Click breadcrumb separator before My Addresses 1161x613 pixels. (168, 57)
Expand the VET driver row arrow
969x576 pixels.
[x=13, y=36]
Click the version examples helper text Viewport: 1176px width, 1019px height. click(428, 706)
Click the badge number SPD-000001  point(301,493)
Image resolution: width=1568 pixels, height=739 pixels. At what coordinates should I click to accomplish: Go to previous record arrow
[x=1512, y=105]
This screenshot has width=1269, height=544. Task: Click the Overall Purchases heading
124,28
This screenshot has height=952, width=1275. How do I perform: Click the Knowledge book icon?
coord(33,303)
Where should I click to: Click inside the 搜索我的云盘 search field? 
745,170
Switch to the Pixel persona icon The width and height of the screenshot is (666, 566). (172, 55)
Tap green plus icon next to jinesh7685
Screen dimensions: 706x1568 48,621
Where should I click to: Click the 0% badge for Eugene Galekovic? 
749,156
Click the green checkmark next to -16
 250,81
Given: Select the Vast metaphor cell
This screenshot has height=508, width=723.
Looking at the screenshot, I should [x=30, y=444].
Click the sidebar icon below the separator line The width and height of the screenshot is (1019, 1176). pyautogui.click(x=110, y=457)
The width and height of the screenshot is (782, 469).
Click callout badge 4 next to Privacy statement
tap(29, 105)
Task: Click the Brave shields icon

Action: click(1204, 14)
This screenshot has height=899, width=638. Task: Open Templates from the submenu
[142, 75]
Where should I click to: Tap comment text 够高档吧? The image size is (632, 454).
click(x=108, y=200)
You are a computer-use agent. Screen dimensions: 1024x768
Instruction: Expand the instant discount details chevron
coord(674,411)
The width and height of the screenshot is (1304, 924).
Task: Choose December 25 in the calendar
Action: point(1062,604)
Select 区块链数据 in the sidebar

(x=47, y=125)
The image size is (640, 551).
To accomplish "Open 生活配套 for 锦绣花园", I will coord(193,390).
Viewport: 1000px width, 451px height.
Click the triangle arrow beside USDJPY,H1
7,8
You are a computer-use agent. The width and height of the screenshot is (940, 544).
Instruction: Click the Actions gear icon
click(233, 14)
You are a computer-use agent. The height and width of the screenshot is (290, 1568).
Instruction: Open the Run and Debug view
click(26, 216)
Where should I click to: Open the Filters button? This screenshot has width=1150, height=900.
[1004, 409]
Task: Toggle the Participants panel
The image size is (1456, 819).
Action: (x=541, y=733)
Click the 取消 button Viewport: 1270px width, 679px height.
□ □ □ □ □
Output exactly the lines of the data that run from the one containing "You are a computer-use agent. Screen" to the very last line, and no others.

You are a computer-use agent. Screen dimensions: 1024x768
Instruction: Expand the instant discount details chevron
coord(674,411)
The width and height of the screenshot is (1304, 924).
Task: Choose December 25 in the calendar
Action: point(1062,604)
Select 区块链数据 in the sidebar

(x=47, y=125)
The image size is (640, 551).
To accomplish "Open 生活配套 for 锦绣花园", I will coord(193,390).
Viewport: 1000px width, 451px height.
Click the triangle arrow beside USDJPY,H1
7,8
You are a computer-use agent. The width and height of the screenshot is (940, 544).
Instruction: Click the Actions gear icon
click(233, 14)
You are a computer-use agent. The height and width of the screenshot is (290, 1568).
Instruction: Open the Run and Debug view
click(26, 216)
Where should I click to: Open the Filters button? This screenshot has width=1150, height=900.
[1004, 409]
Task: Toggle the Participants panel
The image size is (1456, 819).
Action: (x=541, y=733)
Click the 取消 button Viewport: 1270px width, 679px height.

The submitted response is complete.